The present study has several limitations. First, this is a retrospective study with limited sample size. However, to our knowledge this is the first study focusing on a detailed evaluation of rADC and rCBV in glioblastoma with GC growth pattern. Second, due to the study design, a control group with patients has been compiled retrospectively. Although we matched control subjects to the patients in the GC group according to age, gender, and IDH mutation, we cannot completely exclude a selection bias. Third, there is a large variability of reported rADC (ranging from 1.054 to 2.01) [26,27,28,29] and rCBV values (ranging from 1.05 to 3.21) [26,27,28,29,30,31] in the peritumoral T2 lesion in glioblastoma in the available medical literature. However, the determined rADC and rCBV values in the present study are in the range of earlier study results, and the inclusion of a control group with localized glioblastoma should facilitate the interpretation of the data as well as improve the comparability with previous studies.
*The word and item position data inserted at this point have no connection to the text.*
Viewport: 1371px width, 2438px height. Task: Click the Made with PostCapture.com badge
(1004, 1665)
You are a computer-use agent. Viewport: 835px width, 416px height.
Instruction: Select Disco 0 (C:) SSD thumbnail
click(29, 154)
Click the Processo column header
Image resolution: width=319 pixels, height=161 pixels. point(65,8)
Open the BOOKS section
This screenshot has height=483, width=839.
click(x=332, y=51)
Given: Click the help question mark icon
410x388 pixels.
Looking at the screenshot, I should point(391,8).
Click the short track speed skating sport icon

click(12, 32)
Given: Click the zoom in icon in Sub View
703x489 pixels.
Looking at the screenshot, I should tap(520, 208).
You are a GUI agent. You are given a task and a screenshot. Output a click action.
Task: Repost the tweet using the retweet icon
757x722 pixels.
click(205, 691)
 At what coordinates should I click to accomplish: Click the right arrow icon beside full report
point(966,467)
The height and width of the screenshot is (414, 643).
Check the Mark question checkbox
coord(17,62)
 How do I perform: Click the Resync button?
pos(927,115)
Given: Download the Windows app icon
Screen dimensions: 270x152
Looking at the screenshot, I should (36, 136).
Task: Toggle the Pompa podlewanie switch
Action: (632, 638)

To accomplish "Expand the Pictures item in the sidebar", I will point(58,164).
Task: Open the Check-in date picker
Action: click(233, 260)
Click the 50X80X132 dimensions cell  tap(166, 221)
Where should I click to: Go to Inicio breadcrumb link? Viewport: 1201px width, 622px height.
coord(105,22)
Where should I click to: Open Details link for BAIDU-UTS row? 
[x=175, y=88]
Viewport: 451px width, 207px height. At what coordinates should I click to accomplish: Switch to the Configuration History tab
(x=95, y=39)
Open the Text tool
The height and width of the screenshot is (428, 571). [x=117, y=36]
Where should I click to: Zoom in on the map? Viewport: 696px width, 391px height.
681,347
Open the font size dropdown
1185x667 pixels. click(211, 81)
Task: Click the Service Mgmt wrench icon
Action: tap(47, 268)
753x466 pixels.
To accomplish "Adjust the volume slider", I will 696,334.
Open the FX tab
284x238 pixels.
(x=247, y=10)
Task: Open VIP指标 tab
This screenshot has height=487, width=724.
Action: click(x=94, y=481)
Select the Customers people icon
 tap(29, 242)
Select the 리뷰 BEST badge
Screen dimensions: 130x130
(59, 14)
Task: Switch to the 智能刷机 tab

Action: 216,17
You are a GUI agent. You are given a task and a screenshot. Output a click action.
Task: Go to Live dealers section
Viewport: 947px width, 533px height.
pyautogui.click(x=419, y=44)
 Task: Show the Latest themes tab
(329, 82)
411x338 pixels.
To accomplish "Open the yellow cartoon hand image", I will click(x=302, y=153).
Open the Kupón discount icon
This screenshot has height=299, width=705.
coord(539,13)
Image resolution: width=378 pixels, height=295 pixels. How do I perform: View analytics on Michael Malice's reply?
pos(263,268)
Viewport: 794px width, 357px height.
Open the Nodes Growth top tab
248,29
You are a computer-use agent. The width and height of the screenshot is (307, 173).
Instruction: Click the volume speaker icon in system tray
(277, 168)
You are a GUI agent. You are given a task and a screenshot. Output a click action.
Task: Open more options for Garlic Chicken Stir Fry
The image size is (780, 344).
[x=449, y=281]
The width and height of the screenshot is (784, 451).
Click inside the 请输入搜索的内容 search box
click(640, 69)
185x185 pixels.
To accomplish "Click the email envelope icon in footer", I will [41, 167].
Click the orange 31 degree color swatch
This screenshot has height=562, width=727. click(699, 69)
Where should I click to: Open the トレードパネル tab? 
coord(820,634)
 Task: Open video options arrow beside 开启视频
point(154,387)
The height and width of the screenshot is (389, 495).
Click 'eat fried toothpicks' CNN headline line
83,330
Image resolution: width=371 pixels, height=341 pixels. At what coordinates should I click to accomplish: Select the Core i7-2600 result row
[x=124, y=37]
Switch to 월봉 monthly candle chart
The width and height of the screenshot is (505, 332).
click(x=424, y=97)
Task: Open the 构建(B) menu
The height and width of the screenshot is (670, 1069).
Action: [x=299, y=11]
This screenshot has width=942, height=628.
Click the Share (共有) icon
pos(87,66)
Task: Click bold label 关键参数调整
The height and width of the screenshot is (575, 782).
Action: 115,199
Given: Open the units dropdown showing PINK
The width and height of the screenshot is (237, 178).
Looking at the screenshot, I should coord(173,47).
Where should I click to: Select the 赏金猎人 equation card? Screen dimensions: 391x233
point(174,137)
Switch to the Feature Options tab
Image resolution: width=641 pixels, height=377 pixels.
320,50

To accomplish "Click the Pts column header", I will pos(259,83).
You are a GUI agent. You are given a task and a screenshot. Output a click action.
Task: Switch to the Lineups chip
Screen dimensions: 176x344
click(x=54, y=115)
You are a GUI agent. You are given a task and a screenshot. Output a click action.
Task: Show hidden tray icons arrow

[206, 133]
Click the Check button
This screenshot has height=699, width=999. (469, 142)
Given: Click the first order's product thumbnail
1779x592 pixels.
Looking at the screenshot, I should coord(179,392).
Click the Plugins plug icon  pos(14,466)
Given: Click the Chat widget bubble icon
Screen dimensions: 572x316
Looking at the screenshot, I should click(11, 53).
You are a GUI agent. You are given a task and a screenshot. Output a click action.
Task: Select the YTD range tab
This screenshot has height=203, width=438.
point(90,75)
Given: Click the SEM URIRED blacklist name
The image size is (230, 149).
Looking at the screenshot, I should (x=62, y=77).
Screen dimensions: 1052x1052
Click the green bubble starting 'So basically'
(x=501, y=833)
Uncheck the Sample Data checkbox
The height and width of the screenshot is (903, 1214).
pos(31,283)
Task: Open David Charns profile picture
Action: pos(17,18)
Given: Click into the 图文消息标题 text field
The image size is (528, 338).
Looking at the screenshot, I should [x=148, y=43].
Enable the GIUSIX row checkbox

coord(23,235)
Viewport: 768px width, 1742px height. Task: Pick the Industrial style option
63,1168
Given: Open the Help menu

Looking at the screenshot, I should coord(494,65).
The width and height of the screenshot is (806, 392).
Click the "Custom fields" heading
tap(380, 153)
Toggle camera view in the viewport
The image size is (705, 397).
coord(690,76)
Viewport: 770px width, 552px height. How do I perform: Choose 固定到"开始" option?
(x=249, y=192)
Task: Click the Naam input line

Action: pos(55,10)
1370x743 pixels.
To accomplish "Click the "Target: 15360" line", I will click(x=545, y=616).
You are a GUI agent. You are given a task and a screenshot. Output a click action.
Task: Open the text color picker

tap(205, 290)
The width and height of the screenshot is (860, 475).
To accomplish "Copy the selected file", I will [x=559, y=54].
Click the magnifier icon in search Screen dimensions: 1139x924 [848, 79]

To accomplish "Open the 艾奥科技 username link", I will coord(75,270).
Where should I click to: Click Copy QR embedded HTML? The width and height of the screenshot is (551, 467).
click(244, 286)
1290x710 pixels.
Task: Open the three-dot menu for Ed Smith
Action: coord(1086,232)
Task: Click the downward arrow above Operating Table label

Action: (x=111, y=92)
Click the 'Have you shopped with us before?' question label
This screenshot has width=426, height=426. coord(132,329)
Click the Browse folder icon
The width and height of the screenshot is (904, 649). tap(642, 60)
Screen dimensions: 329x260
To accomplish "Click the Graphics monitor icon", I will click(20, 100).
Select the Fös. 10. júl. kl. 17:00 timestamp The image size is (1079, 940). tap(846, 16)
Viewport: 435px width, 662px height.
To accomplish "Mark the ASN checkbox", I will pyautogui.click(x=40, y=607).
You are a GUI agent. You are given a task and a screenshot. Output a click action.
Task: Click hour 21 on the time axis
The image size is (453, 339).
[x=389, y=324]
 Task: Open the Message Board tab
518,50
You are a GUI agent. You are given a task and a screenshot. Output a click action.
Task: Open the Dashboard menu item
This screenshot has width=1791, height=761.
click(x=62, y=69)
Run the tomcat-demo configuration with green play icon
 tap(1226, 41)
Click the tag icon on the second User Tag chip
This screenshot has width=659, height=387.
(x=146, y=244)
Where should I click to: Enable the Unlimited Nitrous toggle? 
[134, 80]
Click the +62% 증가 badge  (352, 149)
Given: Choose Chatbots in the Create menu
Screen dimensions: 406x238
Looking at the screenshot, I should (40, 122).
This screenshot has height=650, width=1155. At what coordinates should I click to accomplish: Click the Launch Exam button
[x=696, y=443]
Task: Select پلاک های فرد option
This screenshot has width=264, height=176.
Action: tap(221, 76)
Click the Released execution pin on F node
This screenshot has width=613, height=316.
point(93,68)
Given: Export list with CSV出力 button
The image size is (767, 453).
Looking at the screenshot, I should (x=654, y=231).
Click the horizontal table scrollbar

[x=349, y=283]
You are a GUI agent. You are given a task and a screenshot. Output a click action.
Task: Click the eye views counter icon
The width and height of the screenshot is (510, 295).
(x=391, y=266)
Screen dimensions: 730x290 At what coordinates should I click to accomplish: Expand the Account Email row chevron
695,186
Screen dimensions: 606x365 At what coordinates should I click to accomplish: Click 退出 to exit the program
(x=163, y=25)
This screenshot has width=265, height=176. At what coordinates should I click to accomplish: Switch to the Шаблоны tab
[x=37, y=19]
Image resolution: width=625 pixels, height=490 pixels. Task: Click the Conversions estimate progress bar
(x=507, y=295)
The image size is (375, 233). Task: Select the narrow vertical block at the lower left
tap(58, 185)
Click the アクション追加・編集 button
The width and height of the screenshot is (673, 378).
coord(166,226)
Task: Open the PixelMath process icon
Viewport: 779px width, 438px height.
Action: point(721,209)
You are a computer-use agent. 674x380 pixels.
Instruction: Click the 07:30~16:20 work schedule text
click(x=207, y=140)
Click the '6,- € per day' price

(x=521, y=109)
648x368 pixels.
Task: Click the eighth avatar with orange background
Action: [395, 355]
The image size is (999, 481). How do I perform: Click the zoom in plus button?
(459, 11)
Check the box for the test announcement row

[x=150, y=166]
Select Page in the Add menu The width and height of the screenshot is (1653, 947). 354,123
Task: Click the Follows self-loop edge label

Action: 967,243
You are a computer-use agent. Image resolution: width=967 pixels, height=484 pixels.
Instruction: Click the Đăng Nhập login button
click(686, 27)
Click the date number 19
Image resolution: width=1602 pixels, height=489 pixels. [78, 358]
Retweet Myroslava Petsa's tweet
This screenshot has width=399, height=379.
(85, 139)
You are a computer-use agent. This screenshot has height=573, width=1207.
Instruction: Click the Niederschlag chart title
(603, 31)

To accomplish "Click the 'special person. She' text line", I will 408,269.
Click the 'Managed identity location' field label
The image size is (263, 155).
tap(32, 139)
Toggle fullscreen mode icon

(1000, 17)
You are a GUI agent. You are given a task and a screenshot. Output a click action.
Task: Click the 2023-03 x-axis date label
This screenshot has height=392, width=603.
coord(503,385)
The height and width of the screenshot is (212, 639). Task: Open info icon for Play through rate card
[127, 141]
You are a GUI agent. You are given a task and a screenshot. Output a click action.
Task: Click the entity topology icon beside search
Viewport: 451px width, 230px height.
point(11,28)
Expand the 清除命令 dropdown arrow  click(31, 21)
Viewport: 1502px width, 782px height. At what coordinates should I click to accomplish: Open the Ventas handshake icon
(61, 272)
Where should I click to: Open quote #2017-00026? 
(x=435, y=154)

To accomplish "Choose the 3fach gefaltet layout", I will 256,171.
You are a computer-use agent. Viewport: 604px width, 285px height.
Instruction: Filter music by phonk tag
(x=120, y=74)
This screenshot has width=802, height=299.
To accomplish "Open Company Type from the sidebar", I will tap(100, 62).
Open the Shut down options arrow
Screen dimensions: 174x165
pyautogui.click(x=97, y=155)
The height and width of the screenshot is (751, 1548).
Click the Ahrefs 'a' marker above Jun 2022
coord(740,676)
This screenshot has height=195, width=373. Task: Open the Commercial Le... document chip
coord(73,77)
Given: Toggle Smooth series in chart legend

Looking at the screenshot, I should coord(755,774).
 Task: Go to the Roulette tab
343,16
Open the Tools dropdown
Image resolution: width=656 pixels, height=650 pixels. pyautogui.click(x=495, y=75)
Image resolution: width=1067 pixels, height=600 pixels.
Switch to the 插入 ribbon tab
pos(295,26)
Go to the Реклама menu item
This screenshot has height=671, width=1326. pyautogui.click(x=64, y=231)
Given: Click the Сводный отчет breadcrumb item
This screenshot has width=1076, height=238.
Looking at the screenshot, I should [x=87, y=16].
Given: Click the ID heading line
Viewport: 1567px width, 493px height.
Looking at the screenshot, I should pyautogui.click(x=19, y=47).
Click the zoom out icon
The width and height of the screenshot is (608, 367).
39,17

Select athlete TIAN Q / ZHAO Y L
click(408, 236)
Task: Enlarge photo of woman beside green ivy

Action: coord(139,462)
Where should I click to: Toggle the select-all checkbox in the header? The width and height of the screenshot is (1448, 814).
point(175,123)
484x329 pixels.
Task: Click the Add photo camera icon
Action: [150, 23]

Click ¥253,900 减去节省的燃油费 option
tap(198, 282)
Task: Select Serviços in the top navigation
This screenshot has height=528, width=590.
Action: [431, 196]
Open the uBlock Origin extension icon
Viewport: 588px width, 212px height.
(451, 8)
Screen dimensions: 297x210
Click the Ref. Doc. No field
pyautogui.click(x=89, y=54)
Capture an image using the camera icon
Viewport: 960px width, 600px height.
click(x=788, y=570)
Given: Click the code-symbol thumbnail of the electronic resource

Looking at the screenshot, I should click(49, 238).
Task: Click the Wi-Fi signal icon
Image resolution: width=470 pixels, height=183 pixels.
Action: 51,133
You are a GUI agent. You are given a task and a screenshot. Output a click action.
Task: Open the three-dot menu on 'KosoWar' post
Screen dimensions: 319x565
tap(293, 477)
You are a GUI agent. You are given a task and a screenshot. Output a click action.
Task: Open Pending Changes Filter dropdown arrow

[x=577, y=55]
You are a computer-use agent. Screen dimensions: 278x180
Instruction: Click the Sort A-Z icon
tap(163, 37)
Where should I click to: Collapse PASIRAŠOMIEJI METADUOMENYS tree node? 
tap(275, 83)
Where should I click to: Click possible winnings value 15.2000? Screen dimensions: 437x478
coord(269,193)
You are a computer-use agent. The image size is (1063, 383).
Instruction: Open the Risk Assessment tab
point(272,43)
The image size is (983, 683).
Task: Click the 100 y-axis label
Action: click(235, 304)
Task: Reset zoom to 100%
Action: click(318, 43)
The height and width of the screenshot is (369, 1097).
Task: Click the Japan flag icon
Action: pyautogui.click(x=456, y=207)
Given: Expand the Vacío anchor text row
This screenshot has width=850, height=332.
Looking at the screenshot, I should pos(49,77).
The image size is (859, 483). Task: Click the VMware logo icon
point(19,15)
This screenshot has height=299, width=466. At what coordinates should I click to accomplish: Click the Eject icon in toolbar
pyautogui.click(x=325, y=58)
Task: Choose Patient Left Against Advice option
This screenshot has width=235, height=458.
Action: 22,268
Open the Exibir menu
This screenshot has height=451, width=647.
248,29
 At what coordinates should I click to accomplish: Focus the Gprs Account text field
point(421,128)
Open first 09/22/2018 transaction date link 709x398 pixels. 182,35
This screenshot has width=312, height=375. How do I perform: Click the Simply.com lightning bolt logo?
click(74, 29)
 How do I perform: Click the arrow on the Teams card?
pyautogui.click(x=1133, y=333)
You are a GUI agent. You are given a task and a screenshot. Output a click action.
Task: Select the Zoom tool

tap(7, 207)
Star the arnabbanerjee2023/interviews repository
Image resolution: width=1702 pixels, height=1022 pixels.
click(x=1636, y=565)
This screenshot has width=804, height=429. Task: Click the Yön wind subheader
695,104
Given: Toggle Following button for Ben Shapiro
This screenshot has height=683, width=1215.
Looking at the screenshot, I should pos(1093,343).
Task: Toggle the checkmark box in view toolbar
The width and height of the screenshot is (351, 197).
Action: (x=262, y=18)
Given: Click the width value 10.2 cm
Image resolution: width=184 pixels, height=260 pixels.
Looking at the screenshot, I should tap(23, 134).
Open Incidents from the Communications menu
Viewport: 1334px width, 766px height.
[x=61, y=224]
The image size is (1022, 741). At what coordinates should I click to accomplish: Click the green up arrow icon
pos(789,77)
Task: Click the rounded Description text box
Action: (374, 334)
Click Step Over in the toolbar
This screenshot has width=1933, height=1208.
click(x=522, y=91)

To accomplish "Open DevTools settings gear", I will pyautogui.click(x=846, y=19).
Finally, the study was performed with different MRI scanners and different imaging sequences. However, the MRI sequences have been customized for optimal comparability in daily clinical routine and consequently should be generally comparable.

In conclusion, lower rADC in glioblastoma with GC growth pattern might reflect the diffuse tumor cell infiltration whereas the focal areas with decreased rADC and/or increased rCBV probably indicate high tumor cell density and/or abnormal tumor vessels which may be useful for biopsy guidance and radiotherapy target volume definition and dosing.